Closed danielecook closed 7 years ago
Hi Daniel, well picked up! It's assumed both files have the same columns.
If they didn't, then I wonder how we'd want to represent it in the diff. Perhaps we could say that values changed from None
to something, for every row (or vice versa).
Do you have a use case yourself for this?
More just kind of playing around. The biggest case that I can think of would be where someone adds or removes a column in a csv file (or renames one). I wound up including the module and made a few minor changes (I hope you don't mind!) in a tool I am developing. Its a little utility for viewing csv diffs in git repos:
Right now its not very sophisticated. In the screenshot there - its treating a column rename as the addition and removal of a bunch of cells.
Nice! I think treating column renames as addition and removal wouldn't be too difficult. Detecting renames automatically might be more expensive though.
I don't have time to put together a patch this week, but contributions are more than welcome.
Great - I'm a little flooded as well, but i'll see if I can find some time in the next few weeks. In terms of the patch data structure, how would modify it to account for added / removed columns? Setting the to
to None
?
Yeah, I reckon added and deleted columns go to and from None for every row, and let's say you can't change the index columns for now. That keeps the patch format basically the same.

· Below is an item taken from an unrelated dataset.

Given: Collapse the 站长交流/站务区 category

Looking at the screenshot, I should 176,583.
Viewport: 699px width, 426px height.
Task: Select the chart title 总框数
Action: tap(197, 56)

Thinking about it, I've realised that the whole project is doing a row-based diff, which is why operations on whole columns aren't so natural. But row-level is pretty useful for tons of applications.
On Wed, 4 Nov 2015 at 00:14 Daniel E Cook notifications@github.com wrote:
Great - I'm a little flooded as well, but i'll see if I can find some time in the next few weeks. In terms of the patch data structure, how would modify it to account for added / removed columns? Setting the to to None?
— Reply to this email directly or view it on GitHub https://github.com/larsyencken/csvdiff/issues/9#issuecomment-153518752.
Gonna close this, and accept that we're row-based instead of column-based.
Hi, I would like to reopen this ticket as currently csvdiff will raise an exception (KeyError in patch.py, record_diff, line 264) when your rhs (new file) has a column that does not exist in the lhs (base file) and vice versa.
I am using csvdiff to analyze the output of some database tests and there are some rare occasions where columns will be added, removed or renamed. As I am only comparing files I don't need a patch file to convert my files.
I was thinking about checking the header line of the csv for added and removed columns (renamed columns are removed and added under new name) and if there are any changes just skip csvdiff analysis completly. But then I discovered with only a little rewriting, you can fix the missing key error and the output is exactly what I looked for.
I am accepting that csvcompare is row-based, but still there shouldn't be a python error, when you compare files with different columns. What do you think?
I did a pull reqeust #34 and so far all the tests on the ci-server still work 😀
Just ran into the same KeyError as @friederschueler explains. I understand the solution he proposes might not apply but a Python traceback is hardly a graceful way to die.
It doesn't look like you can execute diffs when you've added or removed a column from a csv unless I am missing something. Perhaps this would be useful to implement? (Happy to help!)